John Ellwood, professor of public policy at the Goldman School of Public Policy, UC-Berkeley, had a message for the August meeting of the Center's Public Sector Roundtable: Budgeting is about values.
While many think budgeting is about accounting, the hardest part of the process, according to Ellwood, is to build consensus on the basis for making budget decisions. That is, he argued, a political process, where necessarily people will have to make compromises about things they value.
The process is even harder in difficult economic times. "We're down," Ellwood said, "and it's not clear we'll come back again soon in terms of GDP relative to our potential." Lots of states are in trouble, particularly, according to Ellwood, the "sand states" like Nevada, where a real estate decline has meant a decline in real estate taxes. The only way for governments that rely on property taxes to get more money is if property turns over. "When there's no turnover, as we have right now, you're in tough shape," he said.

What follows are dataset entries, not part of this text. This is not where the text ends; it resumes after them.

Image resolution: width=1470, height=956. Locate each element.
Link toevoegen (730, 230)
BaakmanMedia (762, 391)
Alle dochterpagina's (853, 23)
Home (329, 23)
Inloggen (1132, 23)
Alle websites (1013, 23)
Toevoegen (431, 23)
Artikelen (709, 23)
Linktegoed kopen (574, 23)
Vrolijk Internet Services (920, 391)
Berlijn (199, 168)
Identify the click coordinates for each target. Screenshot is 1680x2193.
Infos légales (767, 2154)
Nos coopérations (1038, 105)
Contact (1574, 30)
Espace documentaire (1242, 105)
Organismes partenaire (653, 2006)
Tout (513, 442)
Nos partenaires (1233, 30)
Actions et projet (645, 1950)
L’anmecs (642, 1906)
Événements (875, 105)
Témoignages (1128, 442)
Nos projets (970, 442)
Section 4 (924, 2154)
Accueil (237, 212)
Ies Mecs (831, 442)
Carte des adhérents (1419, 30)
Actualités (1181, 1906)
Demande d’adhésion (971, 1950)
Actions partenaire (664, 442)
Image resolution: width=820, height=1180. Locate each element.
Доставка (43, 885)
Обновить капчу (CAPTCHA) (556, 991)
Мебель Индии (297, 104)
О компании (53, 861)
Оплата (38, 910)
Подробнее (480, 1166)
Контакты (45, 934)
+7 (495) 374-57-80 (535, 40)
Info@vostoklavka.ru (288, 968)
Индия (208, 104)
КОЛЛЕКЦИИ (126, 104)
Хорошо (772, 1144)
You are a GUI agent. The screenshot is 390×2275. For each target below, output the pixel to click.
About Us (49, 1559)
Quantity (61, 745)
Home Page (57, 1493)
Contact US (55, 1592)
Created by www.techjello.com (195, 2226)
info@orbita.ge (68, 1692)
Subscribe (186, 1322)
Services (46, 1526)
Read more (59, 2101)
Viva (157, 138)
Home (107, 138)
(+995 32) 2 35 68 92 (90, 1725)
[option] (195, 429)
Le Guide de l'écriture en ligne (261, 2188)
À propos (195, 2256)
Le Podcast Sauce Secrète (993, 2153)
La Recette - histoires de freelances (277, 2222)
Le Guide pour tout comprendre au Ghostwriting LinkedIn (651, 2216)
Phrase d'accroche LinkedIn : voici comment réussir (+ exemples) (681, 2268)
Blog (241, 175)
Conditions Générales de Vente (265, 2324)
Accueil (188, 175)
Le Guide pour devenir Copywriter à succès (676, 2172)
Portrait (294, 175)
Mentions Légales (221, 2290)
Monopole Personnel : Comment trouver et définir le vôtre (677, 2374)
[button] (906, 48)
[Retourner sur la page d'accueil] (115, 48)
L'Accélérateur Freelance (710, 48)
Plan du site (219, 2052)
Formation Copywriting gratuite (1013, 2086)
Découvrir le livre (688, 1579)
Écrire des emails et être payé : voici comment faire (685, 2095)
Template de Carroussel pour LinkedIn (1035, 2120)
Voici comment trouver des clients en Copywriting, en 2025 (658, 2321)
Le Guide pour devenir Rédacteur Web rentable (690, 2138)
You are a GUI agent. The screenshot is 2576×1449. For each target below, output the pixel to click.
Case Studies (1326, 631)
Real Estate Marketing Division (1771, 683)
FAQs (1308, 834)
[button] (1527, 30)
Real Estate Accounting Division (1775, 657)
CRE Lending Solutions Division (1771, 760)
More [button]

The other major culprit in the crisis "at the national, state, and local level and in private life is health care," Ellwood argued. Eighteen percent of GDP goes to health care. Last year, for first time, states spent more money on health care than they did on education. "We won't solve the spending side without attending to health care," Ellwood cautioned.
Making the problem worse, he said, was that the Stimulus Bill allowed states and cities to retain employees they otherwise would have needed to lay off. "The rise in federal money given to states was steep, but it will not continue," he predicted. That will leave governments with employees they can not afford to pay and provide benefits.
"My challenge to you," Ellwood told the Roundtable, "is the hardest thing for a leader to do: build a consensus. Many of our communities are not very homogeneous in terms of political ideology." Getting the different sides to compromise without feeling they are compromising essential values is the challenge.
Miriam Schulman is the communications director of the Markkula Center for Applied Ethics.